The next step in this research, said Moseley, is "seeing if we can manipulate [a sense of limb ownership] in patients, and if we can, what effect it has."
What the rubber hand illusion findings point to, explains Ramachandran, is how much we rely on our sense of sight.
"We primates are highly visual creatures," he said.
In a situation like the rubber hand illusion, the brain struggles to make sense of conflicting inputs from senses of sight and of feel.
Ramachandran noted that in other tests of the rubber hand illusion, subjects would often show a physiological response if something painful were done to the phantom hand.
Conversely, when something cold was applied to the real hand, the person would often have a more minimal reaction, because they had disowned it.
Ultimately, they hope this research will lead to treatments for a number of mental ailments.
Self-perception problems have been implicated in a host of disorders, which include phantom pain and schizophrenia, and also self-image problems like anorexia.

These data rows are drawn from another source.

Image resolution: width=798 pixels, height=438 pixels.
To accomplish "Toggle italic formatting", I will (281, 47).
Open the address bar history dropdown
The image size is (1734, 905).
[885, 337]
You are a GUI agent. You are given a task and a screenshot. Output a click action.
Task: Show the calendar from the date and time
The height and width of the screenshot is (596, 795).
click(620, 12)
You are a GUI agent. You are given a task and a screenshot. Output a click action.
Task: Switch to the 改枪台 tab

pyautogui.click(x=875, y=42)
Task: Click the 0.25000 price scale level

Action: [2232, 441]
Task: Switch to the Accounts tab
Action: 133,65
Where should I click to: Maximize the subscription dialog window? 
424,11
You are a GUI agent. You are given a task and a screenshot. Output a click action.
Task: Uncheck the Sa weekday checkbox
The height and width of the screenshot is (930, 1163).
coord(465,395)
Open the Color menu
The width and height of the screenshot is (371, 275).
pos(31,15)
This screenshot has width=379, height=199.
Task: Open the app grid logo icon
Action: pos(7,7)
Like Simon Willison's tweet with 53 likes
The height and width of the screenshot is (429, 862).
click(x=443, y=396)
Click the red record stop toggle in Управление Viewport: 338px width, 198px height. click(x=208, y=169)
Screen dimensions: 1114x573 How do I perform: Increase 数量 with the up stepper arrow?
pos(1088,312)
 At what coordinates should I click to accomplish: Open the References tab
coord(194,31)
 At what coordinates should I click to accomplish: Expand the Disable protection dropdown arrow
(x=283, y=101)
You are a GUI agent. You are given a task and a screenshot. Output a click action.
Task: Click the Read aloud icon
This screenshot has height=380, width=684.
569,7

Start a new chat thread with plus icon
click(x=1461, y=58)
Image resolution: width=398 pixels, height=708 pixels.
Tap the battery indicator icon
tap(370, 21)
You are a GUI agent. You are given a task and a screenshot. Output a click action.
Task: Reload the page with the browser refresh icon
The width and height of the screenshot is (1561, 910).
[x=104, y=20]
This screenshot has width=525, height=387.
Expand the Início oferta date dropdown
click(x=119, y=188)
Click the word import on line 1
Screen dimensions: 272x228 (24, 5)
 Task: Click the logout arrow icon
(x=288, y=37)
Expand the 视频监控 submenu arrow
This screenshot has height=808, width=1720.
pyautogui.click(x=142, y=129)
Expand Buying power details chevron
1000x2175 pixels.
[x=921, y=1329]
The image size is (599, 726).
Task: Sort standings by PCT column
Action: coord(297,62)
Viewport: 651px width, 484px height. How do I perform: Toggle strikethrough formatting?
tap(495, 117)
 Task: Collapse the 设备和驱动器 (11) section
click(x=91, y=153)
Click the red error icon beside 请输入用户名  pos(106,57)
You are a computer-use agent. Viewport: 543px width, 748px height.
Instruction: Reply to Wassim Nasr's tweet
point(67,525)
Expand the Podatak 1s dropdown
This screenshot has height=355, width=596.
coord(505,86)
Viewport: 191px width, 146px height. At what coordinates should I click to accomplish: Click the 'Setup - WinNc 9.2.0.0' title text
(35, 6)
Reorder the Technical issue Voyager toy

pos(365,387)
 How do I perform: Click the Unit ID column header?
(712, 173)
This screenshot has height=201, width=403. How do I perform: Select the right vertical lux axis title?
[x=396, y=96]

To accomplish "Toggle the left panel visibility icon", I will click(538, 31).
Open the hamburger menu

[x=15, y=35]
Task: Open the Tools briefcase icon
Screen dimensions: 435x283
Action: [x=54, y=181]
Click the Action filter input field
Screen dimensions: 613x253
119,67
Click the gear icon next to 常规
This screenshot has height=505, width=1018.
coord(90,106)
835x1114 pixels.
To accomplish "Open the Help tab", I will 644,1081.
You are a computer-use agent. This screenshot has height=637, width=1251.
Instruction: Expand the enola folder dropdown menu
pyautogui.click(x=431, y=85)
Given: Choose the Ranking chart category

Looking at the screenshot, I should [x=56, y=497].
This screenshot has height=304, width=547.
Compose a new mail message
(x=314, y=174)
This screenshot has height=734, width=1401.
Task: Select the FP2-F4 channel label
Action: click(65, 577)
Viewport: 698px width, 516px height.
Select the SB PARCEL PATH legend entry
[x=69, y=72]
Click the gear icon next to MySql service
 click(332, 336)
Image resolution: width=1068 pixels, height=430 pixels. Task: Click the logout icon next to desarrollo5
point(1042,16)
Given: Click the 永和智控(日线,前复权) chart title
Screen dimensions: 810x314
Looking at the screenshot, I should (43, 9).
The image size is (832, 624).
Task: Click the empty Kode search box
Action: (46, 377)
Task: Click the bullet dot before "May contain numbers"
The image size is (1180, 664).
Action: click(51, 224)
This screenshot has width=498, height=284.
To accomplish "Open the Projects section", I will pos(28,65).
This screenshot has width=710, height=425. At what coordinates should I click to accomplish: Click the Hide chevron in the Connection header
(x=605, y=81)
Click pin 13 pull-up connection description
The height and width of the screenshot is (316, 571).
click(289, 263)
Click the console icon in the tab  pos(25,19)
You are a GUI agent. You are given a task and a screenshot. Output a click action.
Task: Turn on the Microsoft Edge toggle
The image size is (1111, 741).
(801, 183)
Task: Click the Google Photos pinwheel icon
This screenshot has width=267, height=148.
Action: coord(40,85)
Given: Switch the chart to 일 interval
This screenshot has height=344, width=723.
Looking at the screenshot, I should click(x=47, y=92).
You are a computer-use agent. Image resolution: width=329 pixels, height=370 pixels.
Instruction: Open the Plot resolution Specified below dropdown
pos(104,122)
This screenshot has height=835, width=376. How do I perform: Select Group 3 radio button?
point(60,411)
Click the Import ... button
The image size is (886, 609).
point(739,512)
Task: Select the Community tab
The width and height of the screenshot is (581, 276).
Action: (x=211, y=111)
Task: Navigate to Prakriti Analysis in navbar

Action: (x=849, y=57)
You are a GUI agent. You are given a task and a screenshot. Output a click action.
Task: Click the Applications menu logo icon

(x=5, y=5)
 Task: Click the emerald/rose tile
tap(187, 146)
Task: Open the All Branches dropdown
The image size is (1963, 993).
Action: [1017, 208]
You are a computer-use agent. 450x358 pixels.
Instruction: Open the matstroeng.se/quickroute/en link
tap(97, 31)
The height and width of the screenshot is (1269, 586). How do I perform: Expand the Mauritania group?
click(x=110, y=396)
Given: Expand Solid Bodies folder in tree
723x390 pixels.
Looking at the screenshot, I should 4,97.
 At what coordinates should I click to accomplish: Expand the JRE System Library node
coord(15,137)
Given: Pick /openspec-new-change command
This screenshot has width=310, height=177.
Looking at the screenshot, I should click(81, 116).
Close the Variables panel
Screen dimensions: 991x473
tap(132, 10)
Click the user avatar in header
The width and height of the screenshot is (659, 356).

One way this principle has been used is to treat phantom pain. Ramachandran said that by using a mirror, a subject can be "tricked" into thinking that a phantom limb has been resurrected.
The mirror is placed in the center of the body, and by moving the existing limb, subjects will come to believe that they are in control of the one they have lost.
"It is again telling you that in neurology you are not talking about fixed connections," Ramachandran said. "You can press the reset button."
As for our self-image, Ramachandran notes that "it is constantly being modified due to changing senses of inputs. … When you do these experiments, you're surprised by how malleable it is."